WHAT IS NEEDED: A complete, exact copy of the data is the required answer.
- Opening Delimiter -
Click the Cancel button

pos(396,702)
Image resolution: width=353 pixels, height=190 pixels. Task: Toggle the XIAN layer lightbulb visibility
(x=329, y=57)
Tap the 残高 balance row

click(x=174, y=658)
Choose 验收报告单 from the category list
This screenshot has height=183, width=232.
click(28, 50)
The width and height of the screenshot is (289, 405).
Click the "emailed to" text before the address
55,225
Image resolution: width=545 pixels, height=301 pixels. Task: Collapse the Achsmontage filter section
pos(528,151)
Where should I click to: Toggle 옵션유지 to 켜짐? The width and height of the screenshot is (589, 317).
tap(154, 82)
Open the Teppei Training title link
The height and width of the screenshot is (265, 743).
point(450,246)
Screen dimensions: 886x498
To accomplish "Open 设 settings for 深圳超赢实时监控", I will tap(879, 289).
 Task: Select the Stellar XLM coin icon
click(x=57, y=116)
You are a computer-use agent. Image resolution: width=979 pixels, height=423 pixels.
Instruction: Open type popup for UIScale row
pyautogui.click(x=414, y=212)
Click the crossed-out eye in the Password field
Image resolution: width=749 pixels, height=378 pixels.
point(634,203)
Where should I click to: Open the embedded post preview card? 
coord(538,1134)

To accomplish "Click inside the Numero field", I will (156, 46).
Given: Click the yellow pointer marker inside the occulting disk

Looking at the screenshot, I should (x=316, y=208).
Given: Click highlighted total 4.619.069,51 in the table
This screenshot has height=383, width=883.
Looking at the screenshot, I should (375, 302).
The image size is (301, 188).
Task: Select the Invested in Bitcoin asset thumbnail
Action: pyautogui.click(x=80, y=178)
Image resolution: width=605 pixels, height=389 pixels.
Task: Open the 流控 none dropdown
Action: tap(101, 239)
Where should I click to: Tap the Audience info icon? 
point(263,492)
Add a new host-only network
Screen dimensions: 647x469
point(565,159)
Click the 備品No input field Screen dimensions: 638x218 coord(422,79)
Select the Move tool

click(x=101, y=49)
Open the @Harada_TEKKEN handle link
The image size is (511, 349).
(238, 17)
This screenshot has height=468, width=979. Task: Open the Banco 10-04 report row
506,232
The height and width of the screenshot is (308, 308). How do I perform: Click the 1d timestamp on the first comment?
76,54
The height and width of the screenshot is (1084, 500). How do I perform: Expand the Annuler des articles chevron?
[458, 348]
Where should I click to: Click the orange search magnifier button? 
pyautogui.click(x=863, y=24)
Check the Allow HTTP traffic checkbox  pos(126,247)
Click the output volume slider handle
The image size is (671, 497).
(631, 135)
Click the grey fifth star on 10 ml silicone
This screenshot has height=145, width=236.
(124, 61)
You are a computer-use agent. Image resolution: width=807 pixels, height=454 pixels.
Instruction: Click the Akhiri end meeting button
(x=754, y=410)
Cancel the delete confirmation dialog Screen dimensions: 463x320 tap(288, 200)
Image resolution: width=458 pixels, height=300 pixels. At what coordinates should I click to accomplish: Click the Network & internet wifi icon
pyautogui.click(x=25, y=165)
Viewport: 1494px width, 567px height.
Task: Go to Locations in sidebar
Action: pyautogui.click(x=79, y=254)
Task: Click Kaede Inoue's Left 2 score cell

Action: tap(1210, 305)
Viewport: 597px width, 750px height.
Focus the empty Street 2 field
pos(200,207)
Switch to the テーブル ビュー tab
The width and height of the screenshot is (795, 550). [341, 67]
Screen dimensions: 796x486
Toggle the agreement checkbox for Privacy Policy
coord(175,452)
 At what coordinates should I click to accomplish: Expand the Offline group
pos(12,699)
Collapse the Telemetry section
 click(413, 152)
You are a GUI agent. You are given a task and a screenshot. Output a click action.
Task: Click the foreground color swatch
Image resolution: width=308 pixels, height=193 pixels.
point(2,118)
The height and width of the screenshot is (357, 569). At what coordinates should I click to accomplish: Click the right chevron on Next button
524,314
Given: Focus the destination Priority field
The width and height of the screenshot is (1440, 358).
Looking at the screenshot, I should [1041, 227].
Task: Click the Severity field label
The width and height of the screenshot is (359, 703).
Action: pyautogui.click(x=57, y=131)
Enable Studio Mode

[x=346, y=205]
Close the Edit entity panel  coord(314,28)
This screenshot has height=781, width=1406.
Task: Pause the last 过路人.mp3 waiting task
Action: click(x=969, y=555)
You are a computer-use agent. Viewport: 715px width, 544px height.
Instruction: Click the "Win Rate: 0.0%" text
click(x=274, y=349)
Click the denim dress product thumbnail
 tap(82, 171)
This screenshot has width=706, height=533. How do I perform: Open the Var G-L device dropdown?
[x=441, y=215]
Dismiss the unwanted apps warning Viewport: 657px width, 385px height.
- Closing Delimiter -
ANSWER BOX:
Click the Cancel button

pos(396,702)
Image resolution: width=353 pixels, height=190 pixels. Task: Toggle the XIAN layer lightbulb visibility
(x=329, y=57)
Tap the 残高 balance row

click(x=174, y=658)
Choose 验收报告单 from the category list
This screenshot has height=183, width=232.
click(28, 50)
The width and height of the screenshot is (289, 405).
Click the "emailed to" text before the address
55,225
Image resolution: width=545 pixels, height=301 pixels. Task: Collapse the Achsmontage filter section
pos(528,151)
Where should I click to: Toggle 옵션유지 to 켜짐? The width and height of the screenshot is (589, 317).
tap(154, 82)
Open the Teppei Training title link
The height and width of the screenshot is (265, 743).
point(450,246)
Screen dimensions: 886x498
To accomplish "Open 设 settings for 深圳超赢实时监控", I will tap(879, 289).
 Task: Select the Stellar XLM coin icon
click(x=57, y=116)
You are a computer-use agent. Image resolution: width=979 pixels, height=423 pixels.
Instruction: Open type popup for UIScale row
pyautogui.click(x=414, y=212)
Click the crossed-out eye in the Password field
Image resolution: width=749 pixels, height=378 pixels.
point(634,203)
Where should I click to: Open the embedded post preview card? 
coord(538,1134)

To accomplish "Click inside the Numero field", I will (156, 46).
Given: Click the yellow pointer marker inside the occulting disk

Looking at the screenshot, I should (x=316, y=208).
Given: Click highlighted total 4.619.069,51 in the table
This screenshot has height=383, width=883.
Looking at the screenshot, I should (375, 302).
The image size is (301, 188).
Task: Select the Invested in Bitcoin asset thumbnail
Action: pyautogui.click(x=80, y=178)
Image resolution: width=605 pixels, height=389 pixels.
Task: Open the 流控 none dropdown
Action: tap(101, 239)
Where should I click to: Tap the Audience info icon? 
point(263,492)
Add a new host-only network
Screen dimensions: 647x469
point(565,159)
Click the 備品No input field Screen dimensions: 638x218 coord(422,79)
Select the Move tool

click(x=101, y=49)
Open the @Harada_TEKKEN handle link
The image size is (511, 349).
(238, 17)
This screenshot has height=468, width=979. Task: Open the Banco 10-04 report row
506,232
The height and width of the screenshot is (308, 308). How do I perform: Click the 1d timestamp on the first comment?
76,54
The height and width of the screenshot is (1084, 500). How do I perform: Expand the Annuler des articles chevron?
[458, 348]
Where should I click to: Click the orange search magnifier button? 
pyautogui.click(x=863, y=24)
Check the Allow HTTP traffic checkbox  pos(126,247)
Click the output volume slider handle
The image size is (671, 497).
(631, 135)
Click the grey fifth star on 10 ml silicone
This screenshot has height=145, width=236.
(124, 61)
You are a computer-use agent. Image resolution: width=807 pixels, height=454 pixels.
Instruction: Click the Akhiri end meeting button
(x=754, y=410)
Cancel the delete confirmation dialog Screen dimensions: 463x320 tap(288, 200)
Image resolution: width=458 pixels, height=300 pixels. At what coordinates should I click to accomplish: Click the Network & internet wifi icon
pyautogui.click(x=25, y=165)
Viewport: 1494px width, 567px height.
Task: Go to Locations in sidebar
Action: pyautogui.click(x=79, y=254)
Task: Click Kaede Inoue's Left 2 score cell

Action: tap(1210, 305)
Viewport: 597px width, 750px height.
Focus the empty Street 2 field
pos(200,207)
Switch to the テーブル ビュー tab
The width and height of the screenshot is (795, 550). [341, 67]
Screen dimensions: 796x486
Toggle the agreement checkbox for Privacy Policy
coord(175,452)
 At what coordinates should I click to accomplish: Expand the Offline group
pos(12,699)
Collapse the Telemetry section
 click(413, 152)
You are a GUI agent. You are given a task and a screenshot. Output a click action.
Task: Click the foreground color swatch
Image resolution: width=308 pixels, height=193 pixels.
point(2,118)
The height and width of the screenshot is (357, 569). At what coordinates should I click to accomplish: Click the right chevron on Next button
524,314
Given: Focus the destination Priority field
The width and height of the screenshot is (1440, 358).
Looking at the screenshot, I should [1041, 227].
Task: Click the Severity field label
The width and height of the screenshot is (359, 703).
Action: pyautogui.click(x=57, y=131)
Enable Studio Mode

[x=346, y=205]
Close the Edit entity panel  coord(314,28)
This screenshot has height=781, width=1406.
Task: Pause the last 过路人.mp3 waiting task
Action: click(x=969, y=555)
You are a computer-use agent. Viewport: 715px width, 544px height.
Instruction: Click the "Win Rate: 0.0%" text
click(x=274, y=349)
Click the denim dress product thumbnail
 tap(82, 171)
This screenshot has width=706, height=533. How do I perform: Open the Var G-L device dropdown?
[x=441, y=215]
Dismiss the unwanted apps warning Viewport: 657px width, 385px height.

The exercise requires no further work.